At Fespa Global 2019 the company unveiled V12.1 version with a focus on “improving processing speeds for high-end print shops, while at the same time providing a better and simplified user experience”.
These are similar areas of focus for HP, which has launched a number of products responding to the needs of customers, says Phil Oakley, large format business manager UK and Ireland at HP. Over the course of the last 12 months HP has also expanded its HP Click Software for use on all DesignJet T-Series machines “in response to the demand we were seeing for an accessible, low-maintenance printing experience. With no need for a driver, the software offers easy, simple one-click printing, plus drag and drop multipage PDF printing and real-print preview, while optimising media usage and costs,” explains Oakley.
Going forward there are a number of areas where software providers think there is scope for further product innovation and growth. As you might expect, one is cloud-based software offerings.
“Everything to do with cloud processing and cloud colour management is a big, big topic,” says EFI’s Spiegel. “The people in the shops are really looking for help and that is coming from the cloud. It’s a big trend that we see more and more of, and we are trying to address this.”
It is a trend Rip provider Shiraz Software is already focusing a lot of its efforts and energies on, according to the company’s business development director Ramin Shahbazi. He says Shiraz recently launched the Shiraz Rosetta Rip - which is a complete end-to-end web-to-print solution for the large-format market - to capitalise on this growth area.
“At the moment, if a job is submitted via ecommerce then what tends to happen is the customer has to prepare the job then they send it to the Rip to be printed. We’ve effectively eliminated that process - it is all automated,” says Shahbazi. “With lease pricing for as little as £30/month we now have what we firmly believe is the best value professional Rip solution anywhere on the market.”

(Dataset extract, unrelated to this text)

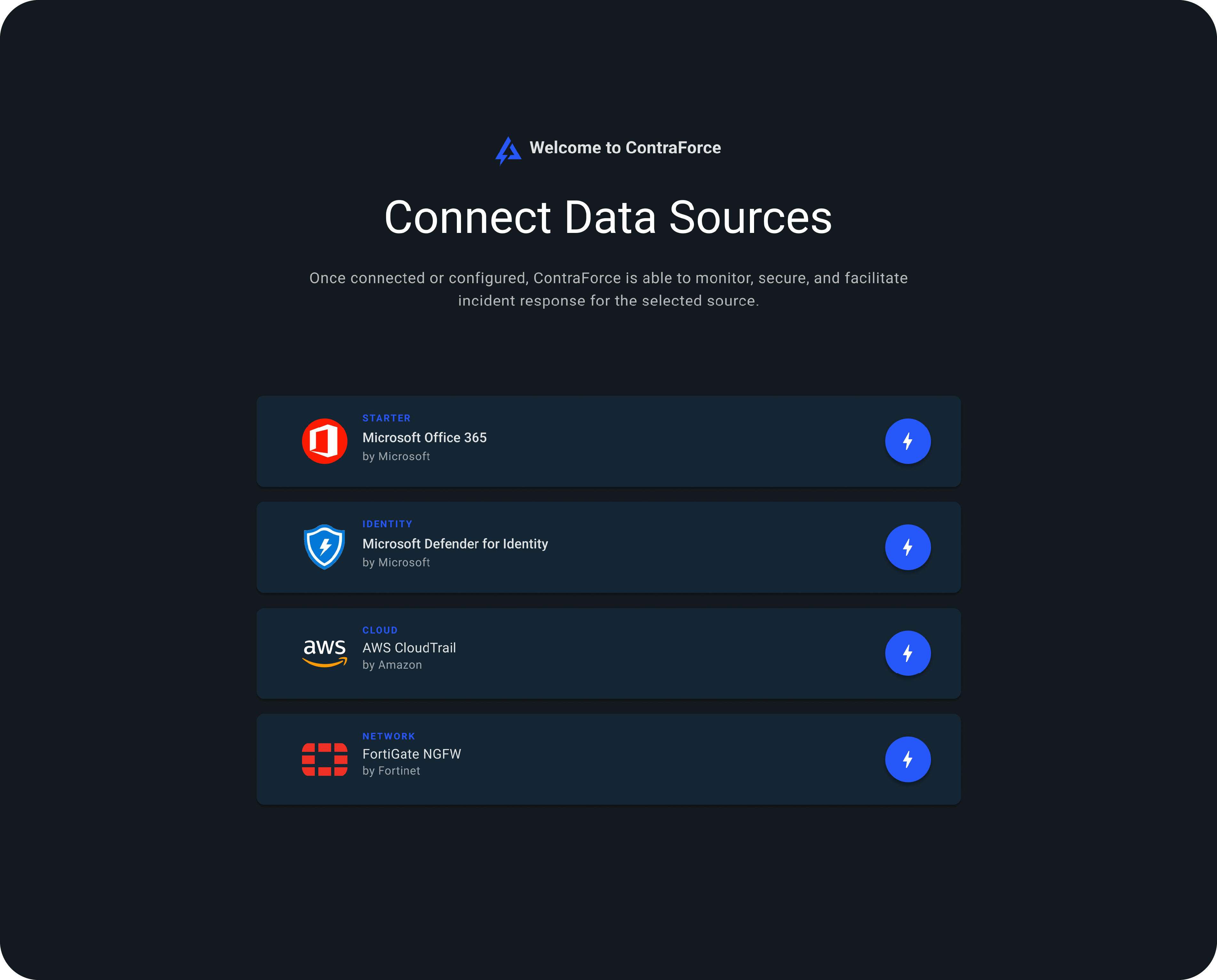Click the Microsoft Defender shield icon
Screen dimensions: 1217x980
[325, 546]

The Rosetta Rip was launched on Shiraz’s new dedicated website at the start of July and can be tested for 15 days in fully working mode. Shahbazi says he hasn’t been as excited about the Rip market for many years.
“It’s been the same old, same old, whereas now I can see an area where we can add a lot of value to someone who is looking for a solution like that,” he says.
Products that add value is what PSPs are increasingly on the lookout for, so in the months ahead, in addition to solutions that help to drive efficiencies you can expect to see further innovation from software providers in these emerging niche areas.